*** Begin section ***
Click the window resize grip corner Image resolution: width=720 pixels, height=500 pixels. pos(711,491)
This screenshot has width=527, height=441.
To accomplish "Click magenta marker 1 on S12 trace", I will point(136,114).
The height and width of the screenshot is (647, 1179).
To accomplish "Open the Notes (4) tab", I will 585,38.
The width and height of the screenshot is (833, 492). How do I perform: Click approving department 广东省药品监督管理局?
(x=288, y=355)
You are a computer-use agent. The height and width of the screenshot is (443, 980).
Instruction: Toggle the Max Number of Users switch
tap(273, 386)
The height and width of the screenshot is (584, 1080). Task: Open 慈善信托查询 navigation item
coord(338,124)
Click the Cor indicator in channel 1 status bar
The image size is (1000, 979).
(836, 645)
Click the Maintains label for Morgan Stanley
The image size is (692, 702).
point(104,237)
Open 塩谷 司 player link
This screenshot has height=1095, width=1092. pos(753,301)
*** End section ***
Description of the task
Each record is to be repeated exactly.

Task solution
Click the window resize grip corner Image resolution: width=720 pixels, height=500 pixels. pos(711,491)
This screenshot has width=527, height=441.
To accomplish "Click magenta marker 1 on S12 trace", I will point(136,114).
The height and width of the screenshot is (647, 1179).
To accomplish "Open the Notes (4) tab", I will 585,38.
The width and height of the screenshot is (833, 492). How do I perform: Click approving department 广东省药品监督管理局?
(x=288, y=355)
You are a computer-use agent. The height and width of the screenshot is (443, 980).
Instruction: Toggle the Max Number of Users switch
tap(273, 386)
The height and width of the screenshot is (584, 1080). Task: Open 慈善信托查询 navigation item
coord(338,124)
Click the Cor indicator in channel 1 status bar
The image size is (1000, 979).
(836, 645)
Click the Maintains label for Morgan Stanley
The image size is (692, 702).
point(104,237)
Open 塩谷 司 player link
This screenshot has height=1095, width=1092. pos(753,301)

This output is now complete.